Each week the preacher has the task of waiting upon the Word of the Lord in order to present Christ to her hearers. The preacher’s task is a microcosm of God’s larger historical-redemptive purpose: hearing the Word of the Lord, waiting upon that Word, letting it take root and grow in daily life, beholding the glory of Christ shining in that Word, harvesting this mature understanding of the Word, and then scattering that Word into the field. The process is as important as the proclamation. As busy as pastors are, there is simply no substitute for the time and effort such a process takes.
Time in the study is a vital part of the preacher’s work
It is true that sometimes emergencies and unforeseen crises dictate that sermon preparation has to be cut short, but this should not become a regular practice for any preacher. It is also true that not all sermon preparation goes on in the study. Actively waiting upon the Word involves, well, activity, an obedience to the Word that leads one out to visit the sick, bind up the brokenhearted, minister to the poor and needy, to seek out the lost, and to build one another up in the Lord. Nevertheless, the time in the study is a vital part of a preacher’s work, one has to hear the Word in order to obey it and God forbid that those times of crisis should find a pastor lacking in the ability to bring the Word to bear in a difficult situation, because she has not been borne by the Word in regular study, reflection, and prayer.

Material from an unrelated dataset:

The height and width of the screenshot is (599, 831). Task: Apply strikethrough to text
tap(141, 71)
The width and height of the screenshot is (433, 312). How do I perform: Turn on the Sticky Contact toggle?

So, although I believe the intent of my suspicious piece of mail to be a good one, to save busy pastors time and effort on one task in order to free them up for other ministerial activities, my final analysis is that this piece of mail, if opened and used, is in fact deadly. Sermon preparation may not be a preacher’s most noticeable task, but is this the area in which she ought to be seeking to save time and effort? The presence of time and effort spent on sermon preparation may not always be noticed and is rarely appreciated, but the consistent lack of it becomes painfully evident in the life of both the preacher and the congregation under her care.
Preaching is hard work
Mark’s parable teaches us that we do not know how the seed of God’s Word sprouts and grows. We do know that it takes effort, the seed must be scattered. We do know that it takes time, day and night whether we sleep or get up,’ and that it happens in steps, first the stalk, then the head, then the full kernel in the head.’ Mark essentially teaches us that preaching is Advent work, it is an active, obedient, waiting upon the Word of the Lord and seeing its fruition in Jesus Christ. If this is what the Kingdom of God is like, should our ministries reflect any different pattern?